The plaintiff did not include the above item in his income tax return for the year 1941, taking the position that such sum was received as a gift, bequest or devise from the Willys estate, and, therefore, excluded from his gross income. The defendant thereafter imposed an assessment of $10,373.39 upon the plaintiff, treating the item as income and rejecting the plaintiff's contention that it was acquired by gift, bequest or devise. The amount of the assessment, together with interest, was paid under protest, and this action followed."
George F. Thompson and Warner F. Thompson, both of New York City, for appellant.
Sewall Key, Acting Asst. Atty. Gen., Lee A. Jackson and Frederic G. Rita, Sp. Assts. to Atty. Gen., and Irving J. Higbee, U.S. Atty., of Syracuse, N.Y., for appellee.
Before L. HAND, CHASE and CLARK, Circuit Judges.
It is apparent from the above that when the appellant was paid the $36,739.34 as his share of the proceeds of the settlement of the suit he and the attorneys brought against Mrs. de Landa he received some part of it as payment for the services he performed in aid of the contest of the will. Had he proved that some part of it was in satisfaction of his claim as a legatee in the settlement of the controversy over the will that much would not have been taxable, Lyeth v. Hoey, 305 U.S. 188, 59 S.Ct. 155, 83 L.Ed. 119, 119 A.L.R. 410, but he did not do that.
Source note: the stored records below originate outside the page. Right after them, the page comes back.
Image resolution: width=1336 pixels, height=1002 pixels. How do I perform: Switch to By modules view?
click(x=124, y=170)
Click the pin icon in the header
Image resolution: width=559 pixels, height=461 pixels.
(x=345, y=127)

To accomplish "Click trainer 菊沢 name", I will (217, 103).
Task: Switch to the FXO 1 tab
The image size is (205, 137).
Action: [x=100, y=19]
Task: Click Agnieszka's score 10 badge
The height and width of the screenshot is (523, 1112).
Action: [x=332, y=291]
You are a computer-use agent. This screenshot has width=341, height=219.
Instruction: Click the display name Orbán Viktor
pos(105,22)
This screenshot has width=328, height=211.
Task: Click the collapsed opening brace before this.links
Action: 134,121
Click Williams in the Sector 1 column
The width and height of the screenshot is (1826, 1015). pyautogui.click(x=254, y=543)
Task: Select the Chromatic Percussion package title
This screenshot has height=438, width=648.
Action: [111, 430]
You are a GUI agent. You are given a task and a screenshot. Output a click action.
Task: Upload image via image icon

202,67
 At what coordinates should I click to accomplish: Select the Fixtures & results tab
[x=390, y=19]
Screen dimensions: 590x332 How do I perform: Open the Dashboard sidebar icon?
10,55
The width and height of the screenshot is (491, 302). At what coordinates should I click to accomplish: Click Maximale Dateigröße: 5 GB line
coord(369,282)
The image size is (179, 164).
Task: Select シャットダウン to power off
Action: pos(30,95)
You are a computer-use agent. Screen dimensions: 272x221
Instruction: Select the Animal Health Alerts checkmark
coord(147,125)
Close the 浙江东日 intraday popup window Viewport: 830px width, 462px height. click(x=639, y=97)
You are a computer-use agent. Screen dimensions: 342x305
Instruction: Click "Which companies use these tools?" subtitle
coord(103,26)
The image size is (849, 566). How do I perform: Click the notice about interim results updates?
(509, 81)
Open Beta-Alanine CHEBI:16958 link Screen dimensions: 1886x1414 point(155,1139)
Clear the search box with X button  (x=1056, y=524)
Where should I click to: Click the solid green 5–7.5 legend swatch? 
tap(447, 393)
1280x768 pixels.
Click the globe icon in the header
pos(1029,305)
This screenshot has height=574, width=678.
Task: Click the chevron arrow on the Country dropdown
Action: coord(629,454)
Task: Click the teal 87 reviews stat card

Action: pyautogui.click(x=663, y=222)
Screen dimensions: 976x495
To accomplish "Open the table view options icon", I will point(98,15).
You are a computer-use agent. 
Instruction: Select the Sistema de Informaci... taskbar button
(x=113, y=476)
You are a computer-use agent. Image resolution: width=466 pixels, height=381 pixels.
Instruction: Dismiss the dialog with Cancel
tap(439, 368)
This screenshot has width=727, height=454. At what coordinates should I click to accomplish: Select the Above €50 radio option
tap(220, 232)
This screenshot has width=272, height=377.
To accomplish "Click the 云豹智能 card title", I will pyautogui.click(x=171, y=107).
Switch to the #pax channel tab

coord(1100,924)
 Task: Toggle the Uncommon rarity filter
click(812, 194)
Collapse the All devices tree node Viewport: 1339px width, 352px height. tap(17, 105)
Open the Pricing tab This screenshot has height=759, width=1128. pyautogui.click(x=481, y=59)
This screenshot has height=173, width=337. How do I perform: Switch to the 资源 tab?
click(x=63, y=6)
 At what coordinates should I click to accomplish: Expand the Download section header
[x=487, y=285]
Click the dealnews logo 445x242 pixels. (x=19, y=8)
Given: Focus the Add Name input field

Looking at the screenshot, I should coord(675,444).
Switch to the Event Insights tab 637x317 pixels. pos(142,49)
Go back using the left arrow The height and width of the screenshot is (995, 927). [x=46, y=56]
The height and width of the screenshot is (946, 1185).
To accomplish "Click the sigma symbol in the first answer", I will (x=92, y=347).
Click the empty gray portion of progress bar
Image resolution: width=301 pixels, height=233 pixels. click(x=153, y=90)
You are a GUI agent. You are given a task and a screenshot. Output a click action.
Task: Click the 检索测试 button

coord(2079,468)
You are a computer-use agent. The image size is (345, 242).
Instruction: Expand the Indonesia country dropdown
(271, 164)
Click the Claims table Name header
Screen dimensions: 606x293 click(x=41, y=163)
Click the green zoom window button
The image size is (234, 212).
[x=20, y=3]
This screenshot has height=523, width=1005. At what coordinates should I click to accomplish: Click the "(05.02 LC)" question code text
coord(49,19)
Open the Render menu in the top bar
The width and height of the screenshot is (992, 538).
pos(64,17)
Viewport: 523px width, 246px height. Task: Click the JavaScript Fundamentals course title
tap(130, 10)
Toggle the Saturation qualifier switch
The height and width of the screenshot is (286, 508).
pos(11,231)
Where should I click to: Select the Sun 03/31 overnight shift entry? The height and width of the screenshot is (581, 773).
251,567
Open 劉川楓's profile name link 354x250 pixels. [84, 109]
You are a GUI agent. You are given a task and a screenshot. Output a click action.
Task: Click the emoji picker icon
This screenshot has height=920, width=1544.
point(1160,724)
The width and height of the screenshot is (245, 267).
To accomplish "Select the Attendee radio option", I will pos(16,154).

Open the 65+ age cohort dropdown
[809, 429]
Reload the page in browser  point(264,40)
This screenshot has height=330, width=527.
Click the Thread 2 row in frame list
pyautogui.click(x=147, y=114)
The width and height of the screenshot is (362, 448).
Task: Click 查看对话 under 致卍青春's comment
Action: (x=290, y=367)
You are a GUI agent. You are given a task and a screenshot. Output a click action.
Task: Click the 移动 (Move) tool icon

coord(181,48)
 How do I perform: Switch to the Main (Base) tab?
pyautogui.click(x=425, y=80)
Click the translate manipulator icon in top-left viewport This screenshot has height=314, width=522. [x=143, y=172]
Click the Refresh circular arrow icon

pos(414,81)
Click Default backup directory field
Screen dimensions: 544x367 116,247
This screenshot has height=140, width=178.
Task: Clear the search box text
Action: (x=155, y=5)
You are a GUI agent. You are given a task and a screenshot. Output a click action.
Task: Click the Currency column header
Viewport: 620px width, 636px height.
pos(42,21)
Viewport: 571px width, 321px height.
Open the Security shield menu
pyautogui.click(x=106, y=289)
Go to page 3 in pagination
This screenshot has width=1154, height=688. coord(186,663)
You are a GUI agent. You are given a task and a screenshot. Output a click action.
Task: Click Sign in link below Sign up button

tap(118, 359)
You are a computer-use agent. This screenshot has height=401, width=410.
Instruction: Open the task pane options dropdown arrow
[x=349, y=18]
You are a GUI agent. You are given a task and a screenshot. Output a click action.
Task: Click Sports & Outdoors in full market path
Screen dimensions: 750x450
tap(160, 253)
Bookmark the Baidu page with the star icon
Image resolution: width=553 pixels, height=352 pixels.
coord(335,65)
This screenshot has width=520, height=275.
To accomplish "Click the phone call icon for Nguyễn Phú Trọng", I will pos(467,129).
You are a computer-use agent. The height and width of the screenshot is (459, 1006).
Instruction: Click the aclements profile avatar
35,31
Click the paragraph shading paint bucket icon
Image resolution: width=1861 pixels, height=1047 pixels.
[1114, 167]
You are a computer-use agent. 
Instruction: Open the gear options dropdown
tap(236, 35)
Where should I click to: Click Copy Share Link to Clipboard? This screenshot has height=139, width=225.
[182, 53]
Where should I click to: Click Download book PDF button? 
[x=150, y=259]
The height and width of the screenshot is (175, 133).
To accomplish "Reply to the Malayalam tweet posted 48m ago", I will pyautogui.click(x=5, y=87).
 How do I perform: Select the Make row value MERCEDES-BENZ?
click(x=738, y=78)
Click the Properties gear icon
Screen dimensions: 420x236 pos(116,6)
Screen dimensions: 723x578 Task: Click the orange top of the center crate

Under the heading "Conclusions of Law" which the trial judge added to findings of fact which he made and designated as such he wrote as follows: "The amount received by the plaintiff as his share of the $75,000, paid by Mrs. de Landa in settlement of the action brought by the plaintiff and Goodman and Werner was not a gift, legacy, devise or inheritance to the plaintiff, but was paid to the plaintiff as compensation for services rendered." This finding of fact that the payment was compensation for his services is well supported by substantial evidence in the record and we, accordingly, accept it to show that the amount thus received by the appellant was his taxable income no part of which was exempt under the section of the Internal Revenue Code above mentioned. Consequently he failed to carry his burden to show that the government had money in its possession justly belonging to him. Arthur C. Harvey Co. v. Malley, 1 Cir., 60 F.2d 97.
Judgment affirmed.
I concur upon the first ground stated in Judge CHASE'S opinion.